> [GIVEN DATA]:
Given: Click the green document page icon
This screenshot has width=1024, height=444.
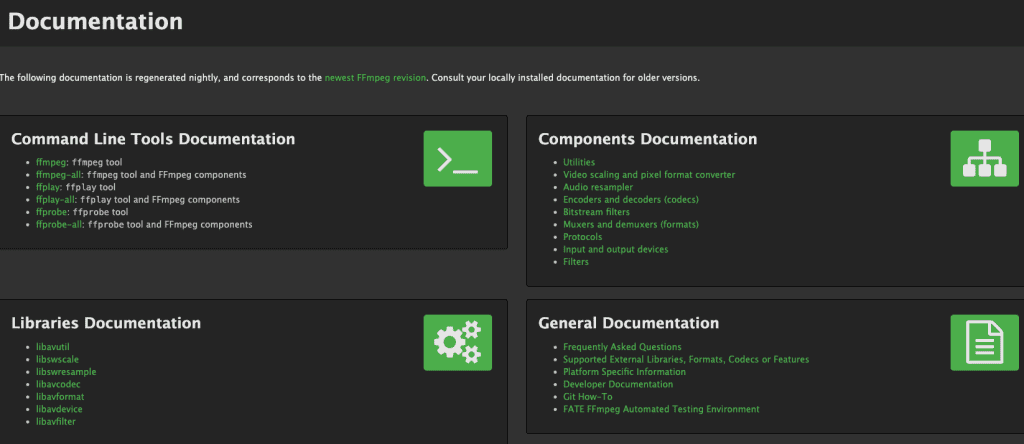Looking at the screenshot, I should point(984,342).
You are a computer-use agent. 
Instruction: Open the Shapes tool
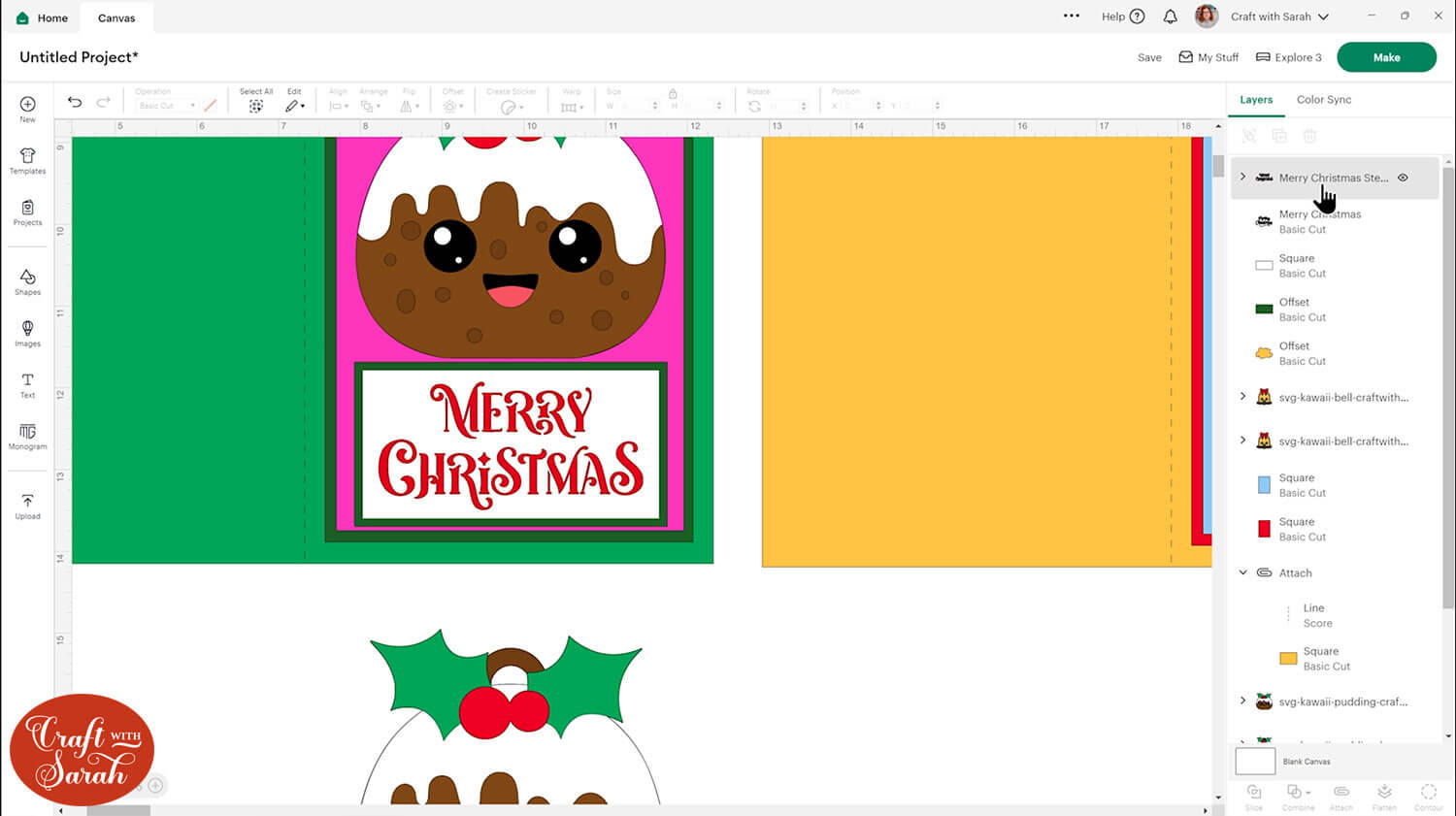27,282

> [WHAT YOU HAVE TO DO]: Write out the records above once more, word for word, with no pictures.

> [RESULT]:
Given: Click the green document page icon
This screenshot has width=1024, height=444.
Looking at the screenshot, I should point(984,342).
You are a computer-use agent. 
Instruction: Open the Shapes tool
27,282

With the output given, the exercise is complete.